**Required work**
Return the stretch from the line with "Click the Path input showing simplebackups" through the line with "You are a computer-use" in the data below, character for character, skipping all pictures.

**Data to examine**
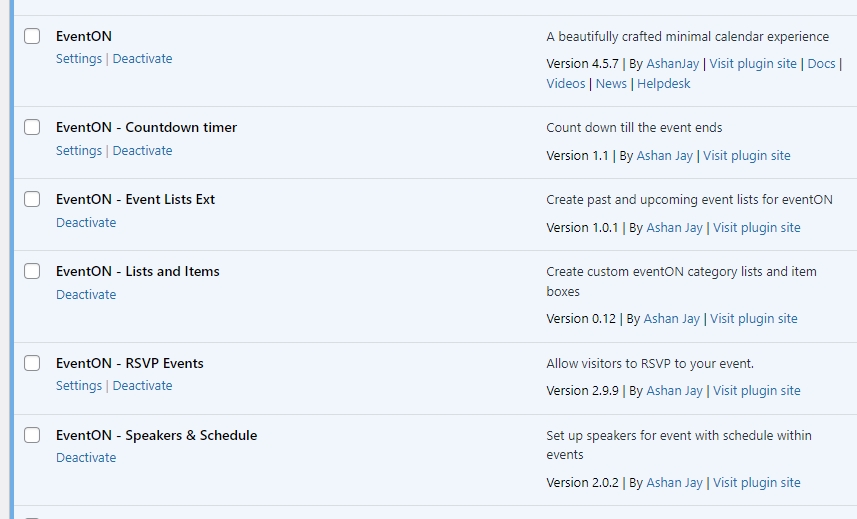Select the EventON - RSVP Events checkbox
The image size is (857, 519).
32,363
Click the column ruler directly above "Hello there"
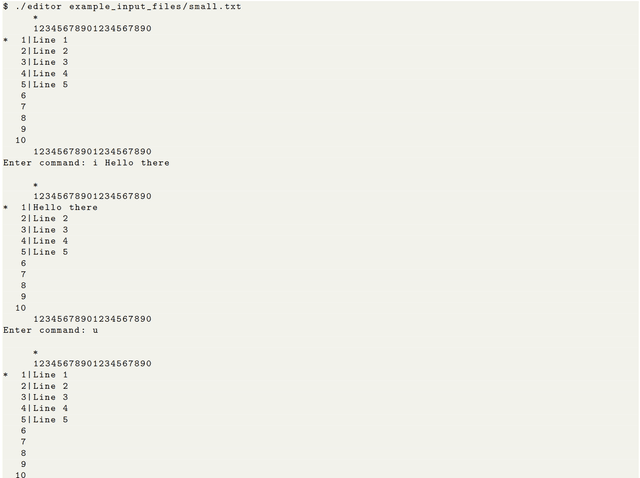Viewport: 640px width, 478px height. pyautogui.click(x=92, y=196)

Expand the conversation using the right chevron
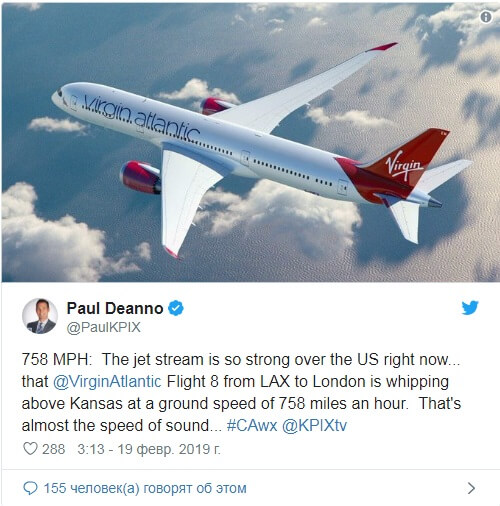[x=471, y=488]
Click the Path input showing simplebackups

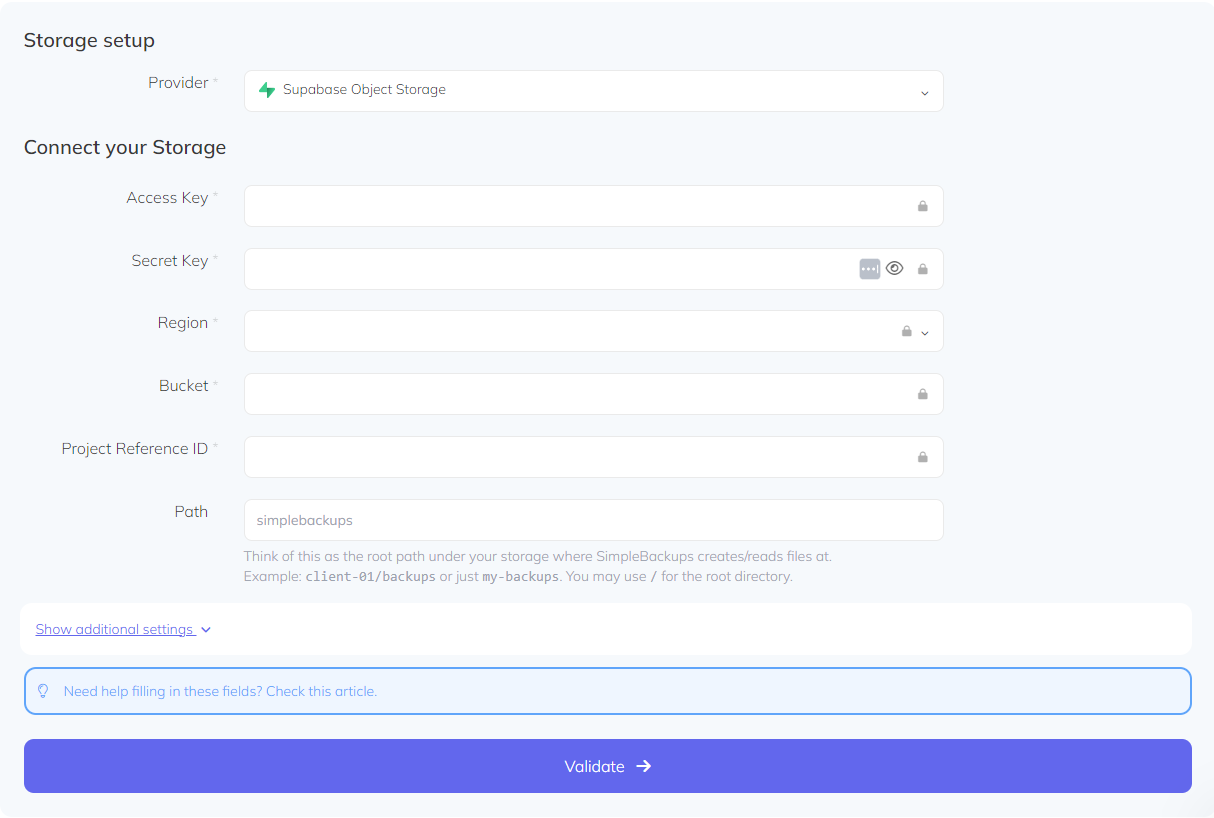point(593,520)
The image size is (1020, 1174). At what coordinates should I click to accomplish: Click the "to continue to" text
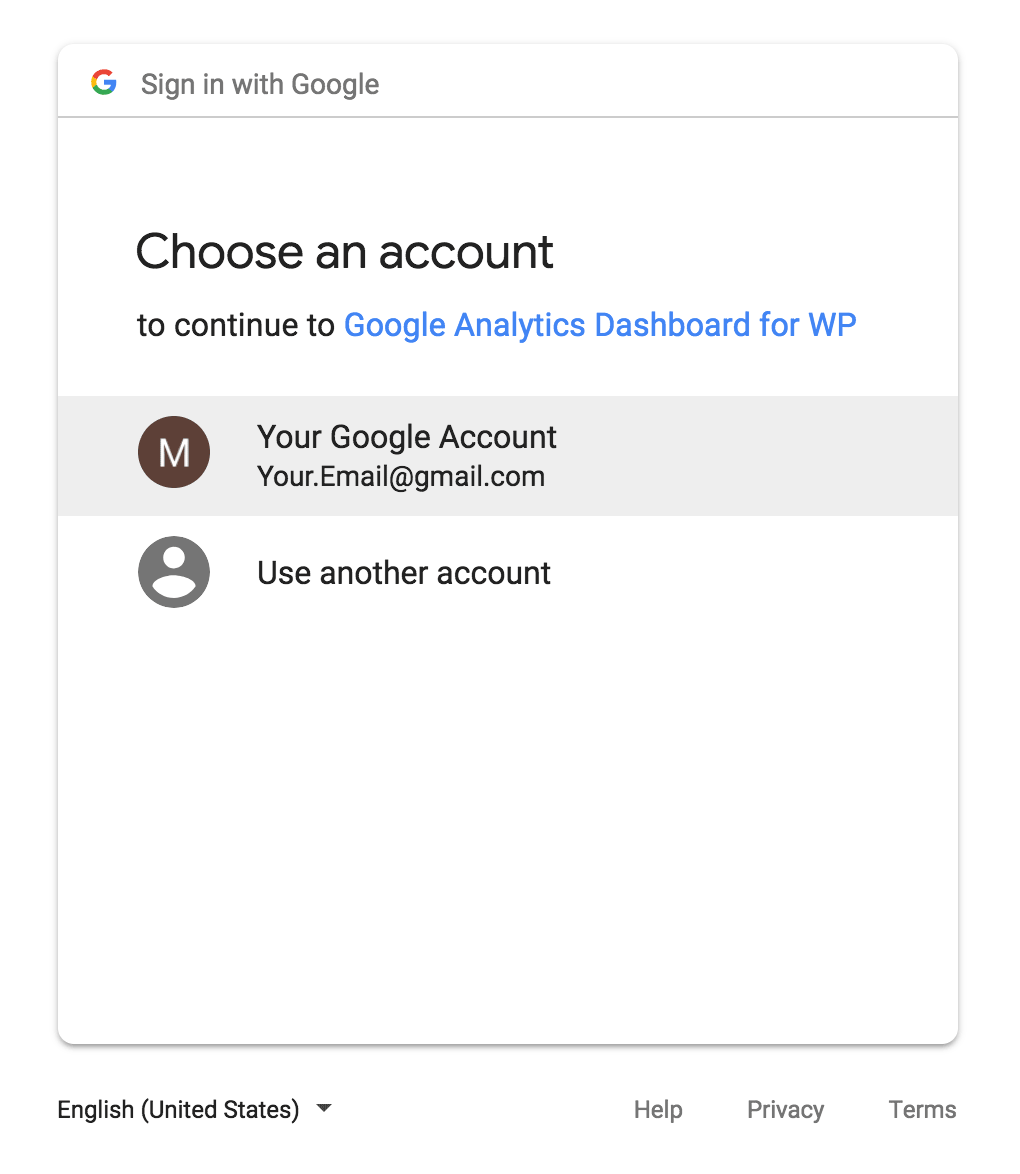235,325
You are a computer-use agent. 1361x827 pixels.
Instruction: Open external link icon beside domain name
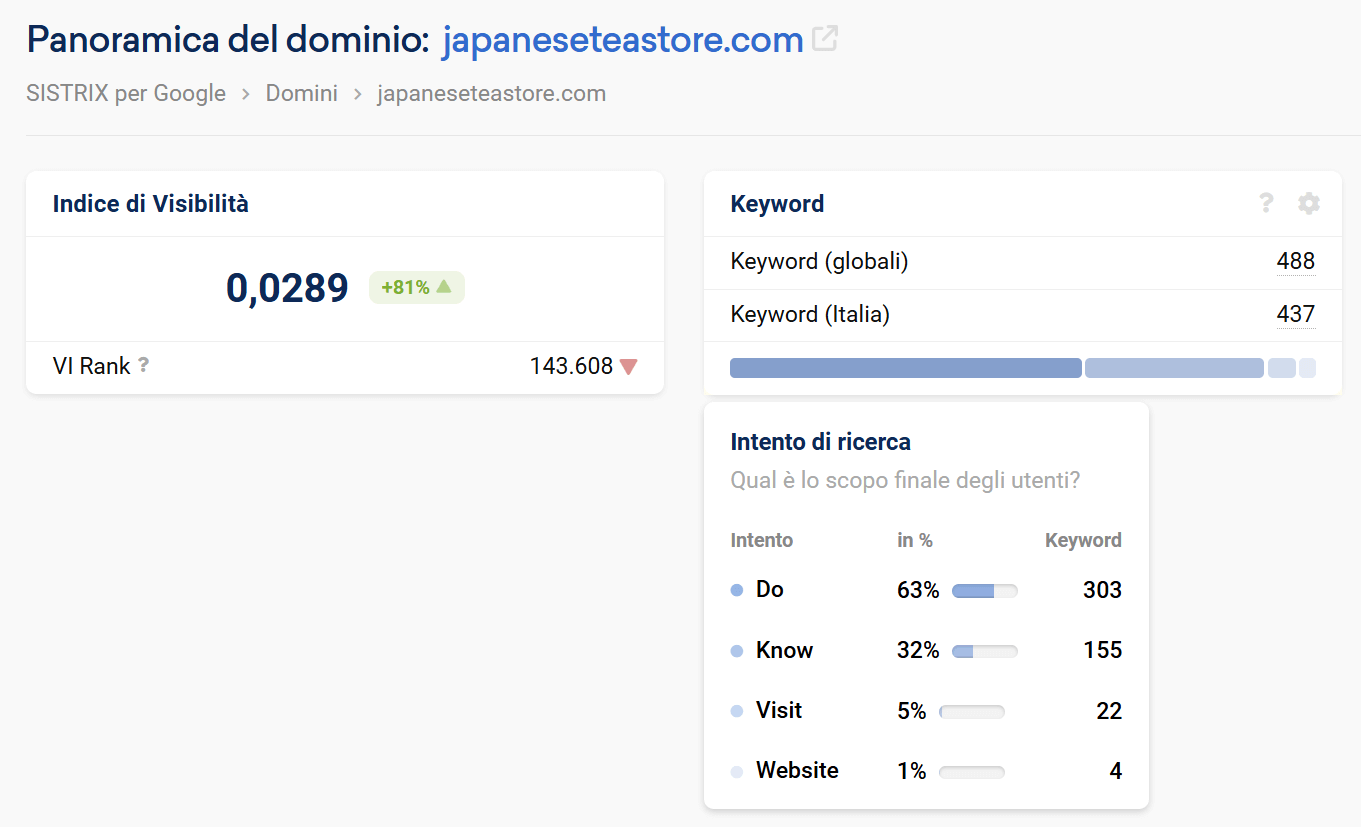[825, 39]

--

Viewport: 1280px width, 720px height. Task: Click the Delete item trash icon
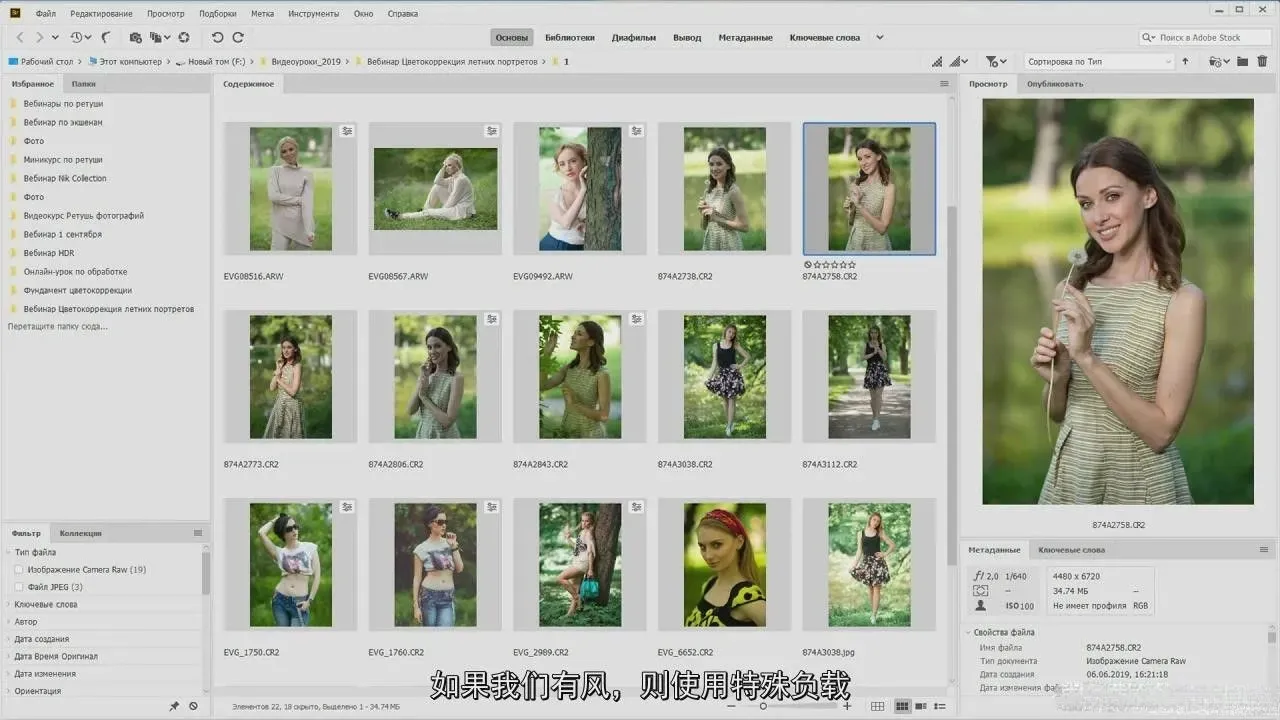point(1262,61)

* * *

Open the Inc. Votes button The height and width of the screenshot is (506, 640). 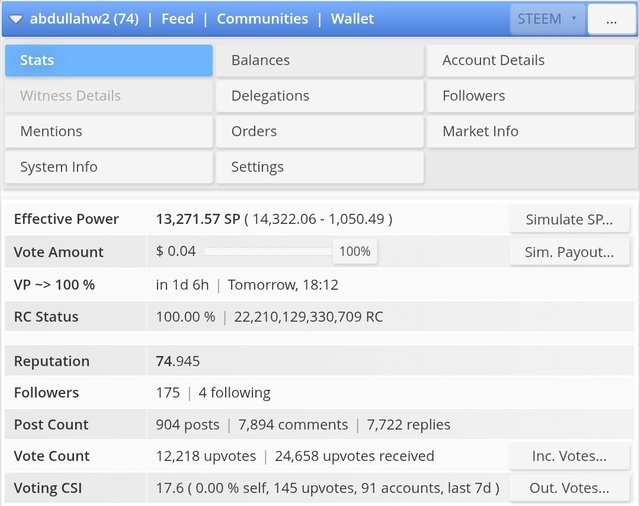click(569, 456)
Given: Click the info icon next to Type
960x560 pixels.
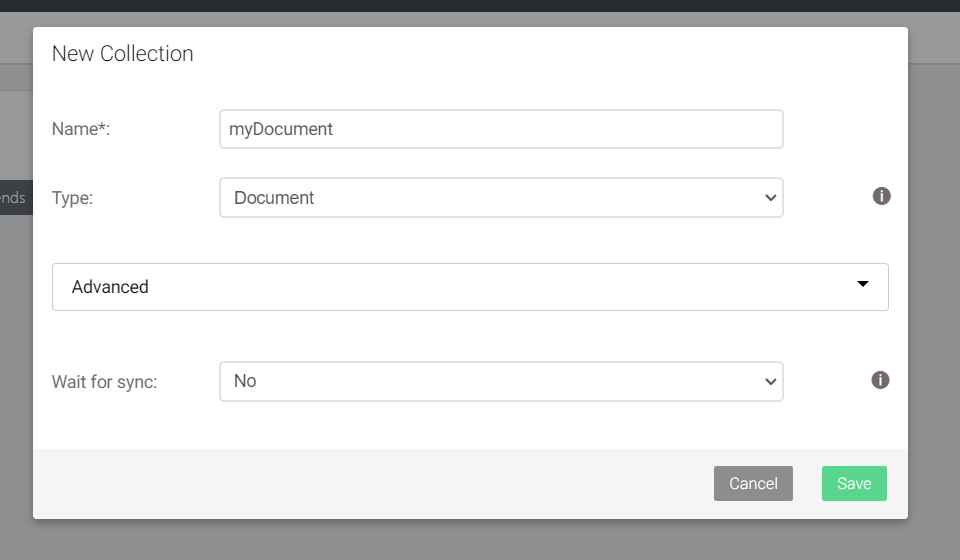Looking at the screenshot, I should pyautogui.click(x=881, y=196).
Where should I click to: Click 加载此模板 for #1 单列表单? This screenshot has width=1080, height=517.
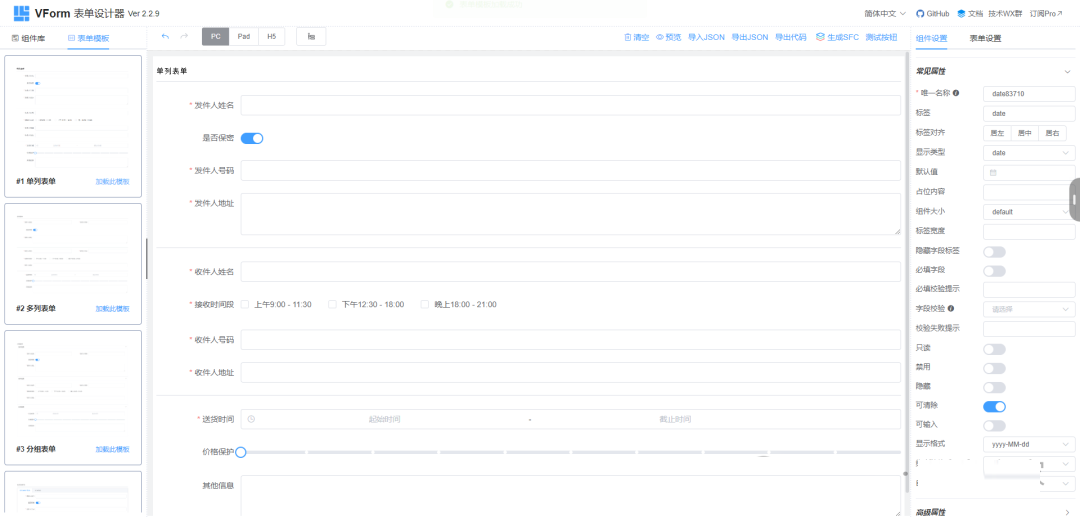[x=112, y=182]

**Final answer**
Click the Path input showing simplebackups

point(593,520)
The image size is (1020, 1174). At what coordinates should I click to accomplish: Click the "to continue to" text
235,325
You are a computer-use agent. 1361x827 pixels.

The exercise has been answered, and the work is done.